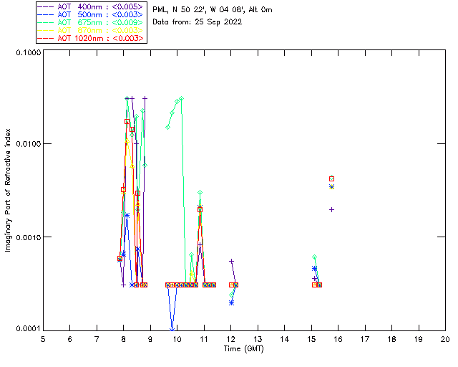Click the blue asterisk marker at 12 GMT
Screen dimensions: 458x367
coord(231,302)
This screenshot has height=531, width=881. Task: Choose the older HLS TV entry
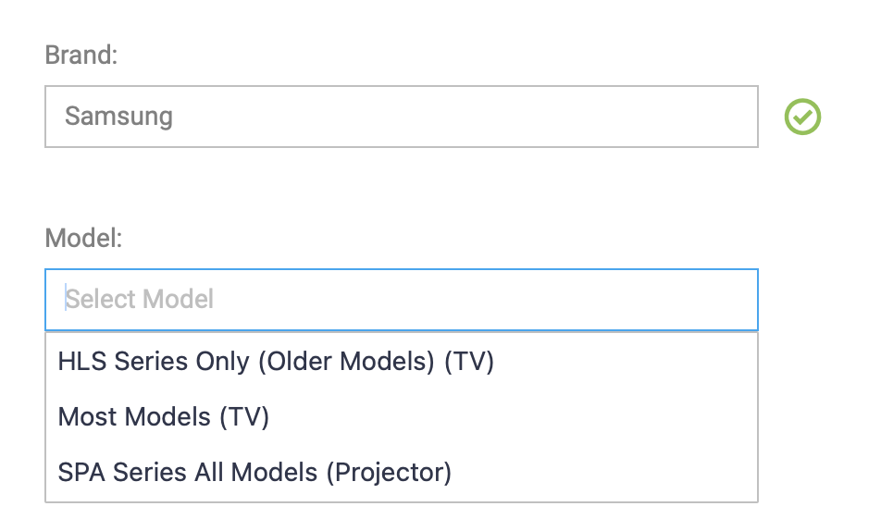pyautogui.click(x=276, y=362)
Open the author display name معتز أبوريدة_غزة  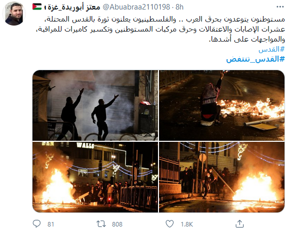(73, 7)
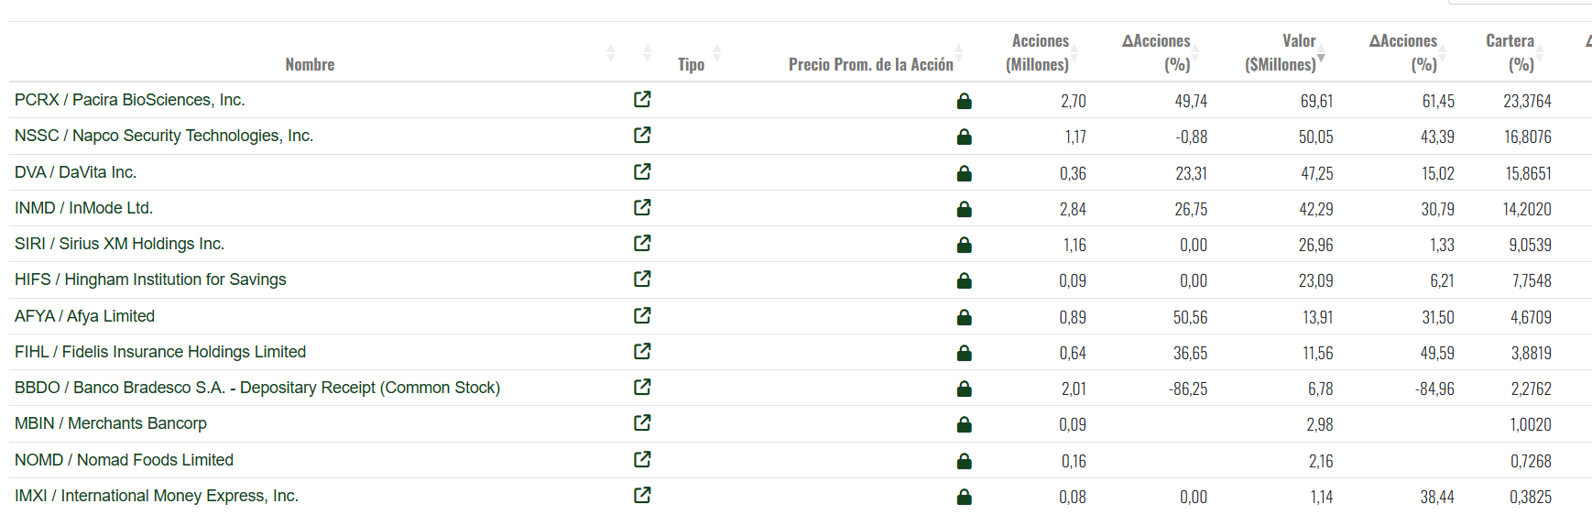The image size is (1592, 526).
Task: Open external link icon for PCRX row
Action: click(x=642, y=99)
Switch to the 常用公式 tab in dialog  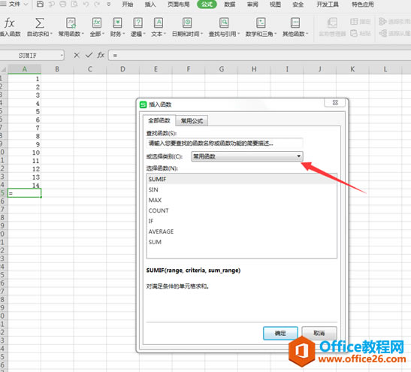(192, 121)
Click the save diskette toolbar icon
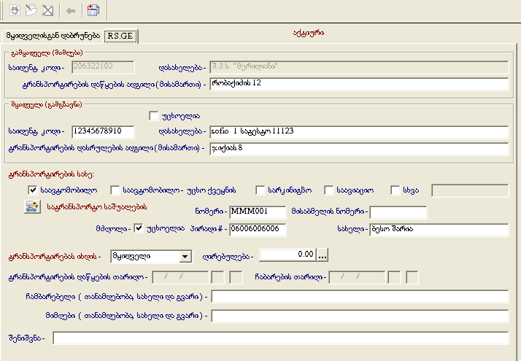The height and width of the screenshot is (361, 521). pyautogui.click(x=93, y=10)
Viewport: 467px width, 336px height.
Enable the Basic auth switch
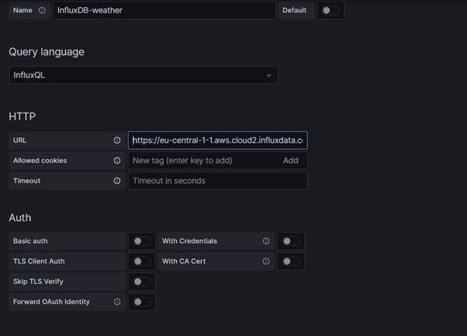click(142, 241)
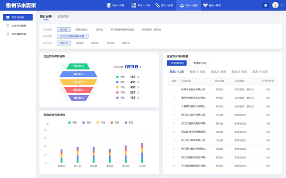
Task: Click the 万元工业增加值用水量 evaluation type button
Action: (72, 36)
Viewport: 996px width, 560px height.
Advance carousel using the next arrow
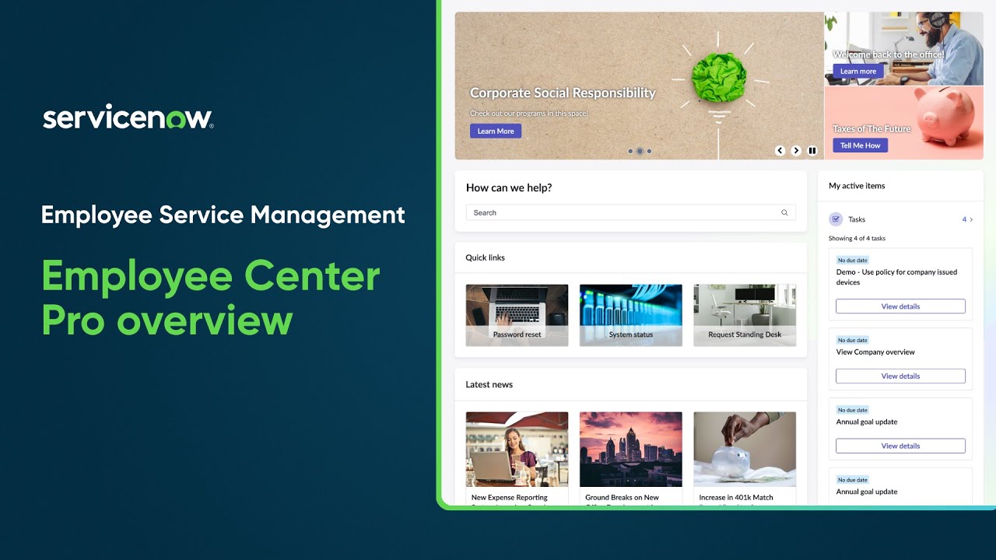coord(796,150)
◇ ◇ ◇ ◇ ◇ ◇ ◇
■ What is needed:
Starting with the line that contains "Click the save diskette toolbar icon", print every line through the end of the data exactly as written; omit all pictures and add nothing else.

■ Response below:
Click the save diskette toolbar icon
The height and width of the screenshot is (361, 521). pyautogui.click(x=93, y=10)
Viewport: 467px width, 336px height.
Enable the Basic auth switch
click(142, 241)
Task: Click the 万元工业增加值用水量 evaluation type button
Action: (72, 36)
Viewport: 996px width, 560px height.
Advance carousel using the next arrow
coord(796,150)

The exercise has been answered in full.